PROBLEM: Repeat every line below exactly as it reads.

SOURCE RECORDS:
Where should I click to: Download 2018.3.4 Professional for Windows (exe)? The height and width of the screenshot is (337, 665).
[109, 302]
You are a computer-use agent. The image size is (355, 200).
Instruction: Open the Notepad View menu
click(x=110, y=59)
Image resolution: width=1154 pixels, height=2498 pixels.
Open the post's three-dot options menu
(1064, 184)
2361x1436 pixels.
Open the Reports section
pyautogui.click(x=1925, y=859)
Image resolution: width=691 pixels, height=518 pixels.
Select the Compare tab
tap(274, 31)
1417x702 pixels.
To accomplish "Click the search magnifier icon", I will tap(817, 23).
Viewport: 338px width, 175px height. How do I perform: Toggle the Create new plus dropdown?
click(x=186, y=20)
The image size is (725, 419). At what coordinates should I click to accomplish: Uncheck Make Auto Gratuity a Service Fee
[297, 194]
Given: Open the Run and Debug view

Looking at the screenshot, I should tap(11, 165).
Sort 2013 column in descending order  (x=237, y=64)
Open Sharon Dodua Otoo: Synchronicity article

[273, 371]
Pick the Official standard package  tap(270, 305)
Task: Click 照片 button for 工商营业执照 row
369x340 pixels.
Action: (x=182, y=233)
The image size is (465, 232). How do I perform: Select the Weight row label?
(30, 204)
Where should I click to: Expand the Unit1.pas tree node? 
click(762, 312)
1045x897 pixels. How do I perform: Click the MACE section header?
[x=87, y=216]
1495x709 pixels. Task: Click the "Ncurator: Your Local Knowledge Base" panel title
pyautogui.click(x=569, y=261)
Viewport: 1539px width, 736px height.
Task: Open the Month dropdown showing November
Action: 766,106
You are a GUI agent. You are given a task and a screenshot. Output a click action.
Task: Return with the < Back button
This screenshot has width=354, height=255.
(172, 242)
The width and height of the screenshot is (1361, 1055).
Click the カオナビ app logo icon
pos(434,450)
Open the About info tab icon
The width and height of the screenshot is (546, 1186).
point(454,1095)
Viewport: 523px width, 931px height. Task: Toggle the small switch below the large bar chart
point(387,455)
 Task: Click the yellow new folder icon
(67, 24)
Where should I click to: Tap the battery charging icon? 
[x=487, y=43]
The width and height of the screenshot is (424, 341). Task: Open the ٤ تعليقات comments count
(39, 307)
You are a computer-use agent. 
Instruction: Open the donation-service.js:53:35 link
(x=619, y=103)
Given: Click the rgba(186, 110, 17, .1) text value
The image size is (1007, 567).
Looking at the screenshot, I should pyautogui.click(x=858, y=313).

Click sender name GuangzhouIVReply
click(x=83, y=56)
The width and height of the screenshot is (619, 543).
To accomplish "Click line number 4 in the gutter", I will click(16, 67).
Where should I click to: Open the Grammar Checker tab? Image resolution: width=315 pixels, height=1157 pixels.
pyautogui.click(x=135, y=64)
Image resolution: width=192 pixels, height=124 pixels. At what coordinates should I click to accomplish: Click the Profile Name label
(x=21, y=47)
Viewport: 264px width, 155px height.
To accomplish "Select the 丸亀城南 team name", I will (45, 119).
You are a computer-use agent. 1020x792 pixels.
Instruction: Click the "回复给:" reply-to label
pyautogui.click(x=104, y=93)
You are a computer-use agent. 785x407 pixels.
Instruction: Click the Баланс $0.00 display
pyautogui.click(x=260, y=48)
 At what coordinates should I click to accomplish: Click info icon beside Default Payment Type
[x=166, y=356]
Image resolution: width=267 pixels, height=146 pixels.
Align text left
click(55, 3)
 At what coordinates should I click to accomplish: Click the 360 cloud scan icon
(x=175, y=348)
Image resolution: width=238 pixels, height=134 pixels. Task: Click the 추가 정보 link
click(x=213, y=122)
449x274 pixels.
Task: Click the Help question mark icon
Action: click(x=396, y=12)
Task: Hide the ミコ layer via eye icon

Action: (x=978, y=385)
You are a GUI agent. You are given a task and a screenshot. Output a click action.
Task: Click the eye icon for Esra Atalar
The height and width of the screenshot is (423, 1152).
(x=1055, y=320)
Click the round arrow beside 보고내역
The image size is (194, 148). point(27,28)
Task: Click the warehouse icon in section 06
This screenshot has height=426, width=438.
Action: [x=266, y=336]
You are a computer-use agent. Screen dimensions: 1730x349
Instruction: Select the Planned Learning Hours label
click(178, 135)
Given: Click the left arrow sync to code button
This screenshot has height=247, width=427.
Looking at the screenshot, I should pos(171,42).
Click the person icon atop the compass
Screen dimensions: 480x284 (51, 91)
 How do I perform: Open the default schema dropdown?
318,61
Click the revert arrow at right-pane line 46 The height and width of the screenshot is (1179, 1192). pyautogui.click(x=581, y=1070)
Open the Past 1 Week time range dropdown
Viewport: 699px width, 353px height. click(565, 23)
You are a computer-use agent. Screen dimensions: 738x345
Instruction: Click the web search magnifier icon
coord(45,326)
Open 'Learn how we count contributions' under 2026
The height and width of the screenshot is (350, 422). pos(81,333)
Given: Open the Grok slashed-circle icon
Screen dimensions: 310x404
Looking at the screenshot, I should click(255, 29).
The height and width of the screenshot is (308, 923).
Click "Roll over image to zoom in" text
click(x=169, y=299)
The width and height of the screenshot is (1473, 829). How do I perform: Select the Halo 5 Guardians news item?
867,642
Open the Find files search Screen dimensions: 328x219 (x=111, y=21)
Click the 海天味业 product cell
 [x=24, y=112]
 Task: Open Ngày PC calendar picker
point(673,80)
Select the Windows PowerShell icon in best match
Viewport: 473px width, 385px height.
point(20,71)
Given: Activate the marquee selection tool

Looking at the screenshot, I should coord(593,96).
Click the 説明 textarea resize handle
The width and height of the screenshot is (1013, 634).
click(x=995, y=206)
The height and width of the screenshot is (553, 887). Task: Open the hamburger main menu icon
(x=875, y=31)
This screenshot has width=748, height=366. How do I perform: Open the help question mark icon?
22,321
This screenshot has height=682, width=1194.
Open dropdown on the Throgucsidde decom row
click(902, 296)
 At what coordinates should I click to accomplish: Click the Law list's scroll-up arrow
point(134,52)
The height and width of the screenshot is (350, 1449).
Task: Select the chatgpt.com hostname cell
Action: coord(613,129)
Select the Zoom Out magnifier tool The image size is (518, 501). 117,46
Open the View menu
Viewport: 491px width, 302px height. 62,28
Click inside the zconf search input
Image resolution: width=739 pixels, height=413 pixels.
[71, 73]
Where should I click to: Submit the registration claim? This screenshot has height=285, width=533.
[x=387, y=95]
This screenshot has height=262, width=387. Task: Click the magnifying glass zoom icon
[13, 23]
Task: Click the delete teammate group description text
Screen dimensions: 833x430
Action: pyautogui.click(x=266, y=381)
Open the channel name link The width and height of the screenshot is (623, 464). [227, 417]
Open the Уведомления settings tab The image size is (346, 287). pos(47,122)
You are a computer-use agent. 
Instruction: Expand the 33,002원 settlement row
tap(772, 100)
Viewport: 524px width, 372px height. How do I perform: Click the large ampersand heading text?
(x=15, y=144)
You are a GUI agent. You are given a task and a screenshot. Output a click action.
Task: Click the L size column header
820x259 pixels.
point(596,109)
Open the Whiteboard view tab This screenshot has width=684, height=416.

YOUR SOLUTION:
Where should I click to: Download 2018.3.4 Professional for Windows (exe)? The height and width of the screenshot is (337, 665).
[109, 302]
You are a computer-use agent. The image size is (355, 200).
Instruction: Open the Notepad View menu
click(x=110, y=59)
Image resolution: width=1154 pixels, height=2498 pixels.
Open the post's three-dot options menu
(1064, 184)
2361x1436 pixels.
Open the Reports section
pyautogui.click(x=1925, y=859)
Image resolution: width=691 pixels, height=518 pixels.
Select the Compare tab
tap(274, 31)
1417x702 pixels.
To accomplish "Click the search magnifier icon", I will tap(817, 23).
Viewport: 338px width, 175px height. How do I perform: Toggle the Create new plus dropdown?
click(x=186, y=20)
The image size is (725, 419). At what coordinates should I click to accomplish: Uncheck Make Auto Gratuity a Service Fee
[297, 194]
Given: Open the Run and Debug view

Looking at the screenshot, I should tap(11, 165).
Sort 2013 column in descending order  (x=237, y=64)
Open Sharon Dodua Otoo: Synchronicity article

[273, 371]
Pick the Official standard package  tap(270, 305)
Task: Click 照片 button for 工商营业执照 row
369x340 pixels.
Action: (x=182, y=233)
The image size is (465, 232). How do I perform: Select the Weight row label?
(30, 204)
Where should I click to: Expand the Unit1.pas tree node? 
click(762, 312)
1045x897 pixels. How do I perform: Click the MACE section header?
[x=87, y=216]
1495x709 pixels. Task: Click the "Ncurator: Your Local Knowledge Base" panel title
pyautogui.click(x=569, y=261)
Viewport: 1539px width, 736px height.
Task: Open the Month dropdown showing November
Action: 766,106
You are a GUI agent. You are given a task and a screenshot. Output a click action.
Task: Return with the < Back button
This screenshot has width=354, height=255.
(172, 242)
The width and height of the screenshot is (1361, 1055).
Click the カオナビ app logo icon
pos(434,450)
Open the About info tab icon
The width and height of the screenshot is (546, 1186).
point(454,1095)
Viewport: 523px width, 931px height. Task: Toggle the small switch below the large bar chart
point(387,455)
 Task: Click the yellow new folder icon
(67, 24)
Where should I click to: Tap the battery charging icon? 
[x=487, y=43]
The width and height of the screenshot is (424, 341). Task: Open the ٤ تعليقات comments count
(39, 307)
You are a computer-use agent. 
Instruction: Open the donation-service.js:53:35 link
(x=619, y=103)
Given: Click the rgba(186, 110, 17, .1) text value
The image size is (1007, 567).
Looking at the screenshot, I should pyautogui.click(x=858, y=313).

Click sender name GuangzhouIVReply
click(x=83, y=56)
The width and height of the screenshot is (619, 543).
To accomplish "Click line number 4 in the gutter", I will click(16, 67).
Where should I click to: Open the Grammar Checker tab? Image resolution: width=315 pixels, height=1157 pixels.
pyautogui.click(x=135, y=64)
Image resolution: width=192 pixels, height=124 pixels. At what coordinates should I click to accomplish: Click the Profile Name label
(x=21, y=47)
Viewport: 264px width, 155px height.
To accomplish "Select the 丸亀城南 team name", I will (45, 119).
You are a computer-use agent. 1020x792 pixels.
Instruction: Click the "回复给:" reply-to label
pyautogui.click(x=104, y=93)
You are a computer-use agent. 785x407 pixels.
Instruction: Click the Баланс $0.00 display
pyautogui.click(x=260, y=48)
 At what coordinates should I click to accomplish: Click info icon beside Default Payment Type
[x=166, y=356]
Image resolution: width=267 pixels, height=146 pixels.
Align text left
click(55, 3)
 At what coordinates should I click to accomplish: Click the 360 cloud scan icon
(x=175, y=348)
Image resolution: width=238 pixels, height=134 pixels. Task: Click the 추가 정보 link
click(x=213, y=122)
449x274 pixels.
Task: Click the Help question mark icon
Action: click(x=396, y=12)
Task: Hide the ミコ layer via eye icon

Action: (x=978, y=385)
You are a GUI agent. You are given a task and a screenshot. Output a click action.
Task: Click the eye icon for Esra Atalar
The height and width of the screenshot is (423, 1152).
(x=1055, y=320)
Click the round arrow beside 보고내역
The image size is (194, 148). point(27,28)
Task: Click the warehouse icon in section 06
This screenshot has height=426, width=438.
Action: [x=266, y=336]
You are a computer-use agent. Screen dimensions: 1730x349
Instruction: Select the Planned Learning Hours label
click(178, 135)
Given: Click the left arrow sync to code button
This screenshot has height=247, width=427.
Looking at the screenshot, I should pos(171,42).
Click the person icon atop the compass
Screen dimensions: 480x284 (51, 91)
 How do I perform: Open the default schema dropdown?
318,61
Click the revert arrow at right-pane line 46 The height and width of the screenshot is (1179, 1192). pyautogui.click(x=581, y=1070)
Open the Past 1 Week time range dropdown
Viewport: 699px width, 353px height. click(565, 23)
You are a computer-use agent. Screen dimensions: 738x345
Instruction: Click the web search magnifier icon
coord(45,326)
Open 'Learn how we count contributions' under 2026
The height and width of the screenshot is (350, 422). pos(81,333)
Given: Open the Grok slashed-circle icon
Screen dimensions: 310x404
Looking at the screenshot, I should click(255, 29).
The height and width of the screenshot is (308, 923).
Click "Roll over image to zoom in" text
click(x=169, y=299)
The width and height of the screenshot is (1473, 829). How do I perform: Select the Halo 5 Guardians news item?
867,642
Open the Find files search Screen dimensions: 328x219 (x=111, y=21)
Click the 海天味业 product cell
 [x=24, y=112]
 Task: Open Ngày PC calendar picker
point(673,80)
Select the Windows PowerShell icon in best match
Viewport: 473px width, 385px height.
point(20,71)
Given: Activate the marquee selection tool

Looking at the screenshot, I should coord(593,96).
Click the 説明 textarea resize handle
The width and height of the screenshot is (1013, 634).
click(x=995, y=206)
The height and width of the screenshot is (553, 887). Task: Open the hamburger main menu icon
(x=875, y=31)
This screenshot has width=748, height=366. How do I perform: Open the help question mark icon?
22,321
This screenshot has height=682, width=1194.
Open dropdown on the Throgucsidde decom row
click(902, 296)
 At what coordinates should I click to accomplish: Click the Law list's scroll-up arrow
point(134,52)
The height and width of the screenshot is (350, 1449).
Task: Select the chatgpt.com hostname cell
Action: coord(613,129)
Select the Zoom Out magnifier tool The image size is (518, 501). 117,46
Open the View menu
Viewport: 491px width, 302px height. 62,28
Click inside the zconf search input
Image resolution: width=739 pixels, height=413 pixels.
[71, 73]
Where should I click to: Submit the registration claim? This screenshot has height=285, width=533.
[x=387, y=95]
This screenshot has height=262, width=387. Task: Click the magnifying glass zoom icon
[13, 23]
Task: Click the delete teammate group description text
Screen dimensions: 833x430
Action: pyautogui.click(x=266, y=381)
Open the channel name link The width and height of the screenshot is (623, 464). [227, 417]
Open the Уведомления settings tab The image size is (346, 287). pos(47,122)
You are a computer-use agent. 
Instruction: Expand the 33,002원 settlement row
tap(772, 100)
Viewport: 524px width, 372px height. How do I perform: Click the large ampersand heading text?
(x=15, y=144)
You are a GUI agent. You are given a task and a screenshot. Output a click action.
Task: Click the L size column header
820x259 pixels.
point(596,109)
Open the Whiteboard view tab This screenshot has width=684, height=416.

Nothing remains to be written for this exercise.